The reality is, you can't own land the same way you can own a computer or a car or some other trinket. It might technically be yours, but it lives in the world. It has a context.

If you plant a bunch of foreign plants in your yard, you push out the native species and you destroy the homes of thousands of birds and insects. A typical home removes at least a thousand square feet from the ecosystem, 1/8 of the land it sits on. Additionally, we tend to fill the rest of the space with lawn and plant species that offer little habitation or sustenance to the local wildlife. These plants use up precious resources, requiring irrigation and sometimes fertilizer and pesticides.

For a while I got stuck on the issue of idea of permaculture versus native gardening. I decided that debate was a distraction. Both have their advantages, and my ideal garden, the one I am building toward, mixes the two as seamlessly as possible. In my viewpoint, permaculture doesn't fit into a native garden, but native gardening can definitely fit into a permaculture system. You just have to accept that some of the food being created isn't going to humans.

All of that thinking about context spilled out into the other things I was doing in my life. With the background problem of the world's declining resources and increasing demands, particularly on the ways we are depleting the Earth we inhabit. Eventually, I reached a point where I had to make this my life's work. I was working more than 80 hours a week, and I felt that time should be spent working on the larger problem of natural resources.

Around the dinner table, Puja and I kicked around a lot ideas, but it was textiles that really got our attention. Puja has been blockprinting for fun for a long time and we realized this could be not only a way to get our message out, but to also put into practice our ideas on sustainability.

When I researched hemp, I learned about what an ideal permaculture plant it is. Cannabis grown for hemp requires little or no irrigation, no pesticides and no herbicides. It is naturally pest and weed-resistant. It is not a heavy feeder, so year after year, cannabis can be grown on the same plot of land. You don't have to do crop rotation.

Compare this to cotton. Cotton consumes a lot of water.
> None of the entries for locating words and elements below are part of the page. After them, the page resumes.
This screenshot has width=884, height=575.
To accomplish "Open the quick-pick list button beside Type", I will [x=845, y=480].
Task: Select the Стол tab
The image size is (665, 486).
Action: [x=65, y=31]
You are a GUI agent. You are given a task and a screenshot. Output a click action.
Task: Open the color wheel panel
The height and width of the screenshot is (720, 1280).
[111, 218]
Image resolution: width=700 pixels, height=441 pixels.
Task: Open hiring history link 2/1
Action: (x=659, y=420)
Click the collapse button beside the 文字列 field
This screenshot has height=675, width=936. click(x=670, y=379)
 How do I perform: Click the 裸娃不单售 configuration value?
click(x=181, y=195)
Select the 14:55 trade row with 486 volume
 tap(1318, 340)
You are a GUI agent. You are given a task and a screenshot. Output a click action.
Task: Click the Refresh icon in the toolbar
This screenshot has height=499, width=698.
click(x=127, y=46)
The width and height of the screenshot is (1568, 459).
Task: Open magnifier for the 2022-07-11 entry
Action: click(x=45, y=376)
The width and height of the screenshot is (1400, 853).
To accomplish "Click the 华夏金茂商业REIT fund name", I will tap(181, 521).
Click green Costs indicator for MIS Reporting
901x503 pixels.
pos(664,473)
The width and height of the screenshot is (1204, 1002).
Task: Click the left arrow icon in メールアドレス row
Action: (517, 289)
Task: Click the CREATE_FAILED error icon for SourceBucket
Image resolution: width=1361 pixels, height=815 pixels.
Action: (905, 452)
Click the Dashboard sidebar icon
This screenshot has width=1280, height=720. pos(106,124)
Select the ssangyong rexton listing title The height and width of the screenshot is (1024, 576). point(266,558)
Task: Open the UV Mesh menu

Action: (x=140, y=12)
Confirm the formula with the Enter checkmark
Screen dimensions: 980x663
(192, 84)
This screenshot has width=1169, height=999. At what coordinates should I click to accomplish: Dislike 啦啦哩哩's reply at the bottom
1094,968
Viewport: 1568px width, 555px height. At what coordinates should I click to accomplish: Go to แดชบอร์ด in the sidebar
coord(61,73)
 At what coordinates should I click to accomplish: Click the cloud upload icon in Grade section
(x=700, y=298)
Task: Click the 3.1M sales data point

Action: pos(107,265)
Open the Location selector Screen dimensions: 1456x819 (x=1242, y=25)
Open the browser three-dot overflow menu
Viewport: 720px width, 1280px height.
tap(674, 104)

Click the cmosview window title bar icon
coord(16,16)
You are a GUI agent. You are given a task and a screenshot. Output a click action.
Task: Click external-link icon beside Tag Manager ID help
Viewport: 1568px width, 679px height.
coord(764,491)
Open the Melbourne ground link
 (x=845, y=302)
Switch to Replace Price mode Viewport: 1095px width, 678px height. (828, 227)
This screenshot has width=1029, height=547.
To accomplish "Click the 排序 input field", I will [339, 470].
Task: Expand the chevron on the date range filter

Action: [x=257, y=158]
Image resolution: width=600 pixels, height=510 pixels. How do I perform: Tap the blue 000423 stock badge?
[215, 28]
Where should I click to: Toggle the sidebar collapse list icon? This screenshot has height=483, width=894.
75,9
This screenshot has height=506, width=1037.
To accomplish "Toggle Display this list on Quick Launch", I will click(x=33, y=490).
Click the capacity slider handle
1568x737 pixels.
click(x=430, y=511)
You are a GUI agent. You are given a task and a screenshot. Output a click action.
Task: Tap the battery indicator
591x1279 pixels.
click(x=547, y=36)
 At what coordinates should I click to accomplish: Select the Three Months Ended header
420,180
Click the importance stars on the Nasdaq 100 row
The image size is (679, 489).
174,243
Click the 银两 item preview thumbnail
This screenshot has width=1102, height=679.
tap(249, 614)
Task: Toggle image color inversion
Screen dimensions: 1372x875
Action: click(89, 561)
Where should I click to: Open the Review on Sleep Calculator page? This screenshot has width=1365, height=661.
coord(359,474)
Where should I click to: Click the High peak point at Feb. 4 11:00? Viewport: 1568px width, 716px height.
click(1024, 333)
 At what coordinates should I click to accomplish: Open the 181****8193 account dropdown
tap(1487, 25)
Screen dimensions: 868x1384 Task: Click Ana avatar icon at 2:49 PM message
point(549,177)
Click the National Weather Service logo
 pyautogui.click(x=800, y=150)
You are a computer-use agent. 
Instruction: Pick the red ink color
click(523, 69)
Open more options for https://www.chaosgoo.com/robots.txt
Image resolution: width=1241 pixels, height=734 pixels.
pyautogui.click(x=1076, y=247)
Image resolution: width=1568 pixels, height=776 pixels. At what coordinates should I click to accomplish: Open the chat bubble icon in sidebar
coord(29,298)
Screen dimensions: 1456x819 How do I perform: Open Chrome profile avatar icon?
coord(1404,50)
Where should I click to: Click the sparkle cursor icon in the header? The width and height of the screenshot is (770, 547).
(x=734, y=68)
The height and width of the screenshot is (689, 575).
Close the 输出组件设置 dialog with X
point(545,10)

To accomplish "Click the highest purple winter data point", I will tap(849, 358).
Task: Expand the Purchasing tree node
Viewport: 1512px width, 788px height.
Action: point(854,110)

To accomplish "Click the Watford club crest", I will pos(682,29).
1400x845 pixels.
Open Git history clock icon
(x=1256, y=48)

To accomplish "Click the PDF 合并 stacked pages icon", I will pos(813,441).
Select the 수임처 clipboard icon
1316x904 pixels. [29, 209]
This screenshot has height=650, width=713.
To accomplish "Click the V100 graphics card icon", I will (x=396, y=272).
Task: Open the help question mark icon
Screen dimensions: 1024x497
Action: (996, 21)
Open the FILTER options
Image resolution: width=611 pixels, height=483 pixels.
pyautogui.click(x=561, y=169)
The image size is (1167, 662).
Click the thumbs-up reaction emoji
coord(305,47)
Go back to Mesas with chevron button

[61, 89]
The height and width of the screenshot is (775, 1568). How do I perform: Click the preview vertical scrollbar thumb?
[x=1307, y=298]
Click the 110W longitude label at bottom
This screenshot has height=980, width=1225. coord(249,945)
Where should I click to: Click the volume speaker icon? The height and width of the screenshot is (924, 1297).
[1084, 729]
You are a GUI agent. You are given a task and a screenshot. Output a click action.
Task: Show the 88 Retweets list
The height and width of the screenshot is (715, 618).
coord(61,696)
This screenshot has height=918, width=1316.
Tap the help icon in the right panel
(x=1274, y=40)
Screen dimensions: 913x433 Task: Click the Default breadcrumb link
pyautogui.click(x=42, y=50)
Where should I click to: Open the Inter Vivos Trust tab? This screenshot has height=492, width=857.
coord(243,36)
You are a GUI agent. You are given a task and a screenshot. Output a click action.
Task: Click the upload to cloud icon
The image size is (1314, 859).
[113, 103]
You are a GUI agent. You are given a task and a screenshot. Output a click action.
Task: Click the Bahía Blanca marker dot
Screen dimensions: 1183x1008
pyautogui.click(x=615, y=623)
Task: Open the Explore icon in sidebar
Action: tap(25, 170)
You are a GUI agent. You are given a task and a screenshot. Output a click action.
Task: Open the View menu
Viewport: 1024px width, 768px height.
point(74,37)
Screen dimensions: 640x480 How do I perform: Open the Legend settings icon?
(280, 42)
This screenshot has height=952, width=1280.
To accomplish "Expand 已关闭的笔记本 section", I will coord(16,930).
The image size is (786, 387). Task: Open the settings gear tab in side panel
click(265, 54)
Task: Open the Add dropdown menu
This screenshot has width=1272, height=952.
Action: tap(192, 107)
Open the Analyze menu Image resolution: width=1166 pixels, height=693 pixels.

A single t-shirt takes 713 gallons of water. In the US it can only be grown in a few Southern states with near-tropical weather. It is also extremely dependent on fertilizer and pesticides. Cotton production is responsible for 6% of the world's pesticides and 16% of all insecticides. Put all of that together and it is by far the worst crop grown in the world.

Worse than that, I think a lot about how quickly the clothes I buy fall apart. That is less a problem with cotton, and more to do with modern manufacturing standards. But hemp won't do that. Hemp stalks form very long fibers, 2-3 times as long as linen fibers. These fibers are hollow, porous, and very strong.

Since hemp is a natural fiber, it is also biodegradable. If you dry a load of laundry with clothes that are all natural (like 100% hemp, cotton, linen or wool), you can add the lint to your compost bin. But if you mix in plastics, like nylon or polyester you'd be contaminating your compost with microplastics. This is also a major way we contaminate our water supply with microplastics, every time we wash polyester fabric.

The main downside of hemp is that it can't currently be grown as cheap as it ought to be. Hemp comes from the plant cannabis sativa, the same species as the drug, marijuana. However, it doesn't contain the psychoactive ingredient, THC except in trace quantities that are not enough to get high off of. During the 20th century, it got caught up int eh politics of the drug war. As a result, the machinery to infrastructure for processing it efficiently does not exist on a large scale in most of hte world. The economies of scale haven't yet caught up to the industry.

Junu Jungle is not a hemp company, but Puja and I founded Junu Jungle with a goal of supporting the growth of the hemp industry in the United States. We believe in the future of the fabric and see it as a way to fight climate change and plastic pollution.